Esprit d’Expert #3 : Philippe VIDAL, réalisateur de films d’animation
« Esprit d’Expert » est une série d’entrevues créée par Suneva qui recueille le témoignage d’experts en différents domaines. Ils ont en commun la notion d’esprit qu’ils intègrent consciemment dans leur activité. Mais qu’est-ce que l’esprit? Chacun l’exprimera à sa manière! Ils nous montrent en tous cas qu’il y a de multiples façons très concrètes d’allier lumière et matière, d’en exprimer la synthèse dans notre monde sans s’enfermer dans l’un ou l’autre de ces concepts. Alors que nous assistons à l’effondrement d’un modèle de société, Suneva donne la parole à des acteurs du changement pour nous inspirer, démontrer par leur exemple qu’il existe des voies, des solutions tangibles pour mettre en place un nouveau paradigme.

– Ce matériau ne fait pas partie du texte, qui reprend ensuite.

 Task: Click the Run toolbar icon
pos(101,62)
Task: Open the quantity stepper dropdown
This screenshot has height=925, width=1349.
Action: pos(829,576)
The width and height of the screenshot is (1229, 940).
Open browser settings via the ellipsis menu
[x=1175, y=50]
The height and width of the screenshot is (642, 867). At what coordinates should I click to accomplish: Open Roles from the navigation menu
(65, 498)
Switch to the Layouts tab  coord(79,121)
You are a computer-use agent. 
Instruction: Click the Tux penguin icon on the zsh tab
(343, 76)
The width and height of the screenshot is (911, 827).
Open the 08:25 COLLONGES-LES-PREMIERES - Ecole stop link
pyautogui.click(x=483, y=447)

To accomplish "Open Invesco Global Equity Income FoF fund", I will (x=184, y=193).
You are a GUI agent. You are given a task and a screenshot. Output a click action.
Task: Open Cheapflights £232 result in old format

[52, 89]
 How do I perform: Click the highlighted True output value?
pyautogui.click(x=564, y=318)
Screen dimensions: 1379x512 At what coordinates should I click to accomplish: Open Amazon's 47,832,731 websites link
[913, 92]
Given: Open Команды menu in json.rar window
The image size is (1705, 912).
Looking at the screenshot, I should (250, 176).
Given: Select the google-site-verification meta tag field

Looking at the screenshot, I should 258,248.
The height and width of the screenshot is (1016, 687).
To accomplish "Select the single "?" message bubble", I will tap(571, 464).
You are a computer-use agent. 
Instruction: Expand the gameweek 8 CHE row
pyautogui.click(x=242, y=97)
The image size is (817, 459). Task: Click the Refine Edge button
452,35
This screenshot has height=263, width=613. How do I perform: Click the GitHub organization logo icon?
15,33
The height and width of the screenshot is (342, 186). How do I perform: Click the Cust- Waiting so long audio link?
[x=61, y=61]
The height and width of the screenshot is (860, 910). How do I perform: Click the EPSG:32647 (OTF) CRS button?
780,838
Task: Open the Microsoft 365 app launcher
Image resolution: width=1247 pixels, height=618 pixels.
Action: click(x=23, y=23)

« Le fait que chacun se raccorde à la même source d’inspiration semble me prouver que nous sommes tous liés à un seul et même esprit. »
« Regarder les données d’un problème de façon différente aide à limiter les ulcères et à transformer les obstacles en positif. »
« Mon but est qu’ils s’épanouissent dans mon projet autant que moi. »
Philippe VIDAL, réalisateur (Paris)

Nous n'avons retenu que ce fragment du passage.